Your task →
Please return only the lines from the one holding "Instruction: Open Stephen" through the one holding "You are a computer-use agent. Screen", exactly as they appear in the records below, both ends included.

Record set →

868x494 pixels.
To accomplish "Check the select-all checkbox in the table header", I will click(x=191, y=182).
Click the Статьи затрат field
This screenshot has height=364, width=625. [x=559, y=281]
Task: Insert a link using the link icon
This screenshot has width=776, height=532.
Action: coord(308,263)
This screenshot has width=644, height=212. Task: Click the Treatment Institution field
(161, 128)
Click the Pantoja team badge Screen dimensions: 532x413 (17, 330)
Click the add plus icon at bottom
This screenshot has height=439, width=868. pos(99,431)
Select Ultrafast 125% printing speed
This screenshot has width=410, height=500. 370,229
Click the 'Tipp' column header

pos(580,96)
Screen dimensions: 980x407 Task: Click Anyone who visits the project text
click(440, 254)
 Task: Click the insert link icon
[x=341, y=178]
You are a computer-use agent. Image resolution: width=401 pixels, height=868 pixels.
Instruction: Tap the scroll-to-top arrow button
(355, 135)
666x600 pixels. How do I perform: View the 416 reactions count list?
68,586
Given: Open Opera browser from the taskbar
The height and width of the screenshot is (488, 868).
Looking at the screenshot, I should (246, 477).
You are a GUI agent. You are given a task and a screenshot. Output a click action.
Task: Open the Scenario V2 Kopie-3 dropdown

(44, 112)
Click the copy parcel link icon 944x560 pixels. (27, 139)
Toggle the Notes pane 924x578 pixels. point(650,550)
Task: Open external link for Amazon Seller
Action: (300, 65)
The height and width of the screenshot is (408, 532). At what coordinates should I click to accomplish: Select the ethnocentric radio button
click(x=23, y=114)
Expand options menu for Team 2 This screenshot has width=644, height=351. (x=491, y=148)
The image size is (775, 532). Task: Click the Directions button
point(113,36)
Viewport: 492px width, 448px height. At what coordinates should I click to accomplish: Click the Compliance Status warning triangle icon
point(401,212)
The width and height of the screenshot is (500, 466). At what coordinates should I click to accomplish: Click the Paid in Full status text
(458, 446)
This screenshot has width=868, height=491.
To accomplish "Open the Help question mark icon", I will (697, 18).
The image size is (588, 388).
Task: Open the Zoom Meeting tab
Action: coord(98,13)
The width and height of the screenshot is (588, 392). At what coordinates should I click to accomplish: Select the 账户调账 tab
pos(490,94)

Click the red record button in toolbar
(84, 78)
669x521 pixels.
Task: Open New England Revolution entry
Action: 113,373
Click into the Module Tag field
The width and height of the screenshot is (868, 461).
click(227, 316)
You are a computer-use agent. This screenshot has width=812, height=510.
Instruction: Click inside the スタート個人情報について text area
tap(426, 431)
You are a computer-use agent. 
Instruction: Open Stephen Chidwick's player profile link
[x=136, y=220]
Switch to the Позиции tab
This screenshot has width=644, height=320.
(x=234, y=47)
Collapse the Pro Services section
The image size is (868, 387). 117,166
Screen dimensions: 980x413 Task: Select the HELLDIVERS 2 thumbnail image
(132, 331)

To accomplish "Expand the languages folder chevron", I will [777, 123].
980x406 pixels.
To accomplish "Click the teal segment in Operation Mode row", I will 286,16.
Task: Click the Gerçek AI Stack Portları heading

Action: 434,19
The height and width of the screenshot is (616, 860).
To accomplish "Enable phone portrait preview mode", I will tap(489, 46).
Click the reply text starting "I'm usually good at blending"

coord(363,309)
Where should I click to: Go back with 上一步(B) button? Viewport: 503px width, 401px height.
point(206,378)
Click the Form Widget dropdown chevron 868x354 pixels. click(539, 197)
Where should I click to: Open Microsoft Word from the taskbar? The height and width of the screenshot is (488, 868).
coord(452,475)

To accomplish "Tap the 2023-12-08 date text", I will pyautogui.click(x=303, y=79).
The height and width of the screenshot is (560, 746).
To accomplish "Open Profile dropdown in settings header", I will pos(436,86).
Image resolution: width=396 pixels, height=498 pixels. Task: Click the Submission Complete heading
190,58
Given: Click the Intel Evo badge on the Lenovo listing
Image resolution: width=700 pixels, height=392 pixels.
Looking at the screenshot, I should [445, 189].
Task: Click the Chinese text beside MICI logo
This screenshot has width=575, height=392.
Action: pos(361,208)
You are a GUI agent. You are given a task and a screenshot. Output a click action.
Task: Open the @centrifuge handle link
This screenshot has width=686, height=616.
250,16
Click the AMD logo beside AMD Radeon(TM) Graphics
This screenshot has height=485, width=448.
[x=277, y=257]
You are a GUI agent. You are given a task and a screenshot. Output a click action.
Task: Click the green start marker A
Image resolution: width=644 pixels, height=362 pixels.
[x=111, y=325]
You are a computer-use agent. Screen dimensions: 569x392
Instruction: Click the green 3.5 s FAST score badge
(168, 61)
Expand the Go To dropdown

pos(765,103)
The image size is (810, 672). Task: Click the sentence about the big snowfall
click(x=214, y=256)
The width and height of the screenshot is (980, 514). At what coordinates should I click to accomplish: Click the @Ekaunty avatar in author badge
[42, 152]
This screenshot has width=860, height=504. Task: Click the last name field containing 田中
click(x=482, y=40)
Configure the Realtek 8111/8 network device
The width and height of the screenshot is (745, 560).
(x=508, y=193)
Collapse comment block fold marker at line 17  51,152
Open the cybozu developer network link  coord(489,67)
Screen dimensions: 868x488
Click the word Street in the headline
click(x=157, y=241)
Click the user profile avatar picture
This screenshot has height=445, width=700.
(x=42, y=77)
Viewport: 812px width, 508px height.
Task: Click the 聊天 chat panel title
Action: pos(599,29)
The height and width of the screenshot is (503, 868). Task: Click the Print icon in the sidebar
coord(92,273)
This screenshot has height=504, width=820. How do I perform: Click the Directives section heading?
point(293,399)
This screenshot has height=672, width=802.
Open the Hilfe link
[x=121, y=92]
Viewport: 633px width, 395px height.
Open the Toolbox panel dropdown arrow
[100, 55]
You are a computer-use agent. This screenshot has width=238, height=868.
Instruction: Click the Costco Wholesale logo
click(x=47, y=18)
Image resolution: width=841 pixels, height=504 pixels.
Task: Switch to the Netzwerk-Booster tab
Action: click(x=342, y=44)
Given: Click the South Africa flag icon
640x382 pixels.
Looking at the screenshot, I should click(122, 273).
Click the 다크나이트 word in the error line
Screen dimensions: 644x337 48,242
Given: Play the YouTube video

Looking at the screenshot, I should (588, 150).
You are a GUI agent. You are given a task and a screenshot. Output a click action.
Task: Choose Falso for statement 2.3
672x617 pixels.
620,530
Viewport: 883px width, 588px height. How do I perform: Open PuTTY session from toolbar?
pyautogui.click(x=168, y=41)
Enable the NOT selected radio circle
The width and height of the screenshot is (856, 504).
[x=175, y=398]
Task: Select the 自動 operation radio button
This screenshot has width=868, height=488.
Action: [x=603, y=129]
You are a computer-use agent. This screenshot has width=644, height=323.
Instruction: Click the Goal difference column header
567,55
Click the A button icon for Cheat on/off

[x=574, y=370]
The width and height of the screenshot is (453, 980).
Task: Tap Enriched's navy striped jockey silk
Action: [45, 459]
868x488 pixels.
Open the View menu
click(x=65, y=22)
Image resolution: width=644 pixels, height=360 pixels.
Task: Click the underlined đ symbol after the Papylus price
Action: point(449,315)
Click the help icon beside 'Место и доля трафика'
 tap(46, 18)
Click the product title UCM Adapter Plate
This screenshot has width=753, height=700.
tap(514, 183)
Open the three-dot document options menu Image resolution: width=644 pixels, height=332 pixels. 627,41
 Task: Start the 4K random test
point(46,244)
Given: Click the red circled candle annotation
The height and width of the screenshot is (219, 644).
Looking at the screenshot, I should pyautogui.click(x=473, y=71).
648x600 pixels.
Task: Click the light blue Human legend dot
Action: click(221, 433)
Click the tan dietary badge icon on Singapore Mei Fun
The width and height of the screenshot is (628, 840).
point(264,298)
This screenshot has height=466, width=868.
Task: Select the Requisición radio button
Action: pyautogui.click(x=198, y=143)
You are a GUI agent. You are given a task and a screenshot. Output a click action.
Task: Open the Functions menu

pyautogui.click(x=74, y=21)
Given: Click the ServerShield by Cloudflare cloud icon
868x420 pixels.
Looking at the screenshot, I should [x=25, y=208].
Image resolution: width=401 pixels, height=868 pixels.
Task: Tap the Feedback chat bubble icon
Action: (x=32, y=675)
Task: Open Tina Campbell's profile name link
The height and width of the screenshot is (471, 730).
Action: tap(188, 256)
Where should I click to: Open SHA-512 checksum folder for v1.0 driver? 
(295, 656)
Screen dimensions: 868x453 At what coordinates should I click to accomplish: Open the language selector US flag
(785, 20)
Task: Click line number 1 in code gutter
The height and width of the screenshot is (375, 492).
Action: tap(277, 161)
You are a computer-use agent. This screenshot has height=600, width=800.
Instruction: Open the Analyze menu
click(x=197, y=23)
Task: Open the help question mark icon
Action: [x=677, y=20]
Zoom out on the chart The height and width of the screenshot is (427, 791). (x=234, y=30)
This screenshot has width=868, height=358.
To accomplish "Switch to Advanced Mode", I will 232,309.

Result →
Instruction: Open Stephen Chidwick's player profile link
[x=136, y=220]
Switch to the Позиции tab
This screenshot has width=644, height=320.
(x=234, y=47)
Collapse the Pro Services section
The image size is (868, 387). 117,166
Screen dimensions: 980x413 Task: Select the HELLDIVERS 2 thumbnail image
(132, 331)

To accomplish "Expand the languages folder chevron", I will [777, 123].
980x406 pixels.
To accomplish "Click the teal segment in Operation Mode row", I will 286,16.
Task: Click the Gerçek AI Stack Portları heading

Action: 434,19
The height and width of the screenshot is (616, 860).
To accomplish "Enable phone portrait preview mode", I will tap(489, 46).
Click the reply text starting "I'm usually good at blending"

coord(363,309)
Where should I click to: Go back with 上一步(B) button? Viewport: 503px width, 401px height.
point(206,378)
Click the Form Widget dropdown chevron 868x354 pixels. click(539, 197)
Where should I click to: Open Microsoft Word from the taskbar? The height and width of the screenshot is (488, 868).
coord(452,475)

To accomplish "Tap the 2023-12-08 date text", I will pyautogui.click(x=303, y=79).
The height and width of the screenshot is (560, 746).
To accomplish "Open Profile dropdown in settings header", I will pos(436,86).
Image resolution: width=396 pixels, height=498 pixels. Task: Click the Submission Complete heading
190,58
Given: Click the Intel Evo badge on the Lenovo listing
Image resolution: width=700 pixels, height=392 pixels.
Looking at the screenshot, I should [445, 189].
Task: Click the Chinese text beside MICI logo
This screenshot has width=575, height=392.
Action: pos(361,208)
You are a GUI agent. You are given a task and a screenshot. Output a click action.
Task: Open the @centrifuge handle link
This screenshot has width=686, height=616.
250,16
Click the AMD logo beside AMD Radeon(TM) Graphics
This screenshot has height=485, width=448.
[x=277, y=257]
You are a GUI agent. You are given a task and a screenshot. Output a click action.
Task: Click the green start marker A
Image resolution: width=644 pixels, height=362 pixels.
[x=111, y=325]
You are a computer-use agent. Screen dimensions: 569x392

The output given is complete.